Being a single indivisible penalty, death is mandatorily imposed in the light of Article 47 of the Revised Penal Code, regardless of the attendance of any mitigating or aggravating circumstance in the commission of the crime.[22]
The Court notes that the assailed Decision, while granting moral damages, failed to award civil indemnity to the private complainant. It is now well settled that moral damages is separate and distinct from indemnity ex delicto, which is in the nature of actual or compensatory damages automatically awarded to rape victims. While the award of moral damages is discretionary on the part of the court, the imposition of civil indemnity is mandatory upon the finding of the fact of rape.[23] Indemnification is in the amount of 75.000.00, if the rape is qualified by any of the circumstances under which the death penalty is imposed.[24] Hence, in addition to the P50,000.00 moral damages, Appellant Alvero should pay his victim P75,000.00 by way of civil indemnity.
Four (4) Justices of the Court however continue to maintain the unconstitutionality of R.A. No. 7659 insofar as it prescribes the death penalty; nevertheless, they submit to the ruling of the majority to the effect that the law is constitutional and that the death penalty can be lawfully imposed in the case at bar.
WHEREFORE, the Decision of the Regional Trial Court, Branch 128, of Caloocan City is hereby AFFIRMED. In addition, the appellant is ORDRED to pay the victim indemnity ex delicto in the amount of P75,000.00, consistent with current jurisprudence.
In accordance with Section 25 of Republic Act No. 7659, amending Article 83 of the Revised Penal Code, upon finality of this Decision, let the records of the case be forwarded to Her Excellency, the President, for the possible exercise of her pardoning power.
SO ORDERED.
Davide, Jr., CJ., Puno, Vitug, Mendoza, Panganiban, Quisumbing, Pardo, Buena, Gonzaga-Reyes , Ynares-Santaigo, De Leon, Jr., and Sandoval-Gutierrez, JJ., concur.
Bellosillo, Melo, and Kapunan, JJ., on leave.
[1] Rollo, pp. 12-15.
[2] Rollo, pp. 4-5.
[3] Brief for the Appellee, pp. 3-4; rollo, pp. 102-103.
[4] Brief for the Accused-Appellant, pp. 4-5; rollo, pp. 35-36.
[5] Assailed Decision, pp. 2-3; rollo, pp. 84-85.
[6] Rollo, p. 32.
[7] People v. De Guzman, 265 SCRA 228, 241 (1996); People v. Baygar, 318 SCRA 358 (1999); People v. Tabanggay, G.R. No. 130504, June 29, 2000; People v. Aloro, G.R. No. 129208, September 14, 2000.
[8] TSN, January 27, 1997, pp. 7-12.
[9] TSN, January 29, 1997, pp. 9-12.
[10] People v. Baygar, supra; People v. Atienza, 326 SCRA 802 (2000); People v.
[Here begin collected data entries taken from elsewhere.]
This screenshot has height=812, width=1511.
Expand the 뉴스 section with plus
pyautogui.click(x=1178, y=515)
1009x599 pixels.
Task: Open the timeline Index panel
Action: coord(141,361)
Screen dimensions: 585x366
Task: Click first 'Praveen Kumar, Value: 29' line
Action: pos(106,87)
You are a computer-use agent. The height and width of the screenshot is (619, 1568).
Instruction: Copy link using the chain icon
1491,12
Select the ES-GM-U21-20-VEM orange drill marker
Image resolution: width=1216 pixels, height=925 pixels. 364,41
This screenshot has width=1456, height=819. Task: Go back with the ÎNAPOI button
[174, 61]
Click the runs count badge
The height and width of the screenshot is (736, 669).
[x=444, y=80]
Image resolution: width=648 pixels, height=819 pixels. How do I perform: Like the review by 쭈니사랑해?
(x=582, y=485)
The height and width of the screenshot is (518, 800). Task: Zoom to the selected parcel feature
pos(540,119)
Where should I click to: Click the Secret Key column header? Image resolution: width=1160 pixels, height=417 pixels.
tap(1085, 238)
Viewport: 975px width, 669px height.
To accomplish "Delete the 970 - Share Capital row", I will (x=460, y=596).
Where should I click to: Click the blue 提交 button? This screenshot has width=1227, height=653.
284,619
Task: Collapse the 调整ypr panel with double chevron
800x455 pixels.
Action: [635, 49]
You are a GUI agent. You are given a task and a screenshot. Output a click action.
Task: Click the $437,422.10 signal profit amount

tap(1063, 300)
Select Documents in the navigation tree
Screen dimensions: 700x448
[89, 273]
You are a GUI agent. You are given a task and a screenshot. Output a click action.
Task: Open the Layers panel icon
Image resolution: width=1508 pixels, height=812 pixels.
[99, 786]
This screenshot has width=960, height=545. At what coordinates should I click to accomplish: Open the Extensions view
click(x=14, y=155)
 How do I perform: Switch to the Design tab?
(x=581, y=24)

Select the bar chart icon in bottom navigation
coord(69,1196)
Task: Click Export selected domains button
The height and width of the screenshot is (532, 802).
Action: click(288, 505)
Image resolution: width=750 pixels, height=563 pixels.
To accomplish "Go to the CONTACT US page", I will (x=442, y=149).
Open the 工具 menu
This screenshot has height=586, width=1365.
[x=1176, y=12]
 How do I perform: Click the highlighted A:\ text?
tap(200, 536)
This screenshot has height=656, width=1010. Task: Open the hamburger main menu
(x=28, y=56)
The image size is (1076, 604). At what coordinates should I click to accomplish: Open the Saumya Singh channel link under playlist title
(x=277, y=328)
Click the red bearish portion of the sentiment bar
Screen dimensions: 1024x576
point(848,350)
Cutamora, G.R. No. 133448-53, October 6, 2000.
[11] TSN, February 4, 1997, pp. 5-6.
[12] People v. Alvero, G.R. No. 134536-38, April 5, 2000; People v. Tabanggay, supra; People v. Tumala, Jr., 284 SCRA 436 (1998); People v. Bersabe, 289 SCRA 685 (1998); People v. Baygar, supra.
[13] People v. Alvero, ibid.
[14] Exh. "A"; records, p. 8.
[15] TSN, February 24, 1997, pp. 11-16, 18-24.
[16] People v. Pecayo Sr., G.R. No. 132047, December 14, 2000; People v. Belga, 258 SCRA 583 (1996); People v. Amaguin, 229 SCRA 166, 174-175 (1994).
[17] People v. Paraiso, G.R. No. 131823, January 17, 2001; People v. Barcelona, 325 SCRA 168 (2000); People v. Panique, 316 SCRA 757 (1999).
[18] Now Articles 266-A and 266-B, as amended by R.A. 8353.
[19] TSN, February 4, 1997, pp. 7-8.
[20] Exh. "C."
[21] TSN, February 24, 1997, p. 30.
[22] Article 63, RPC; People v. Salonga, G.R. No. 128647, March 31, 2000.
[23] People v. Barcelona, supra; People v. Bañago, 309 SCRA 417 (1999); People v. Victor, 292 SCRA 186 (1998).
[24] People v. Victor, ibid.; People v. Magdato, 324 SCRA 785 (2000).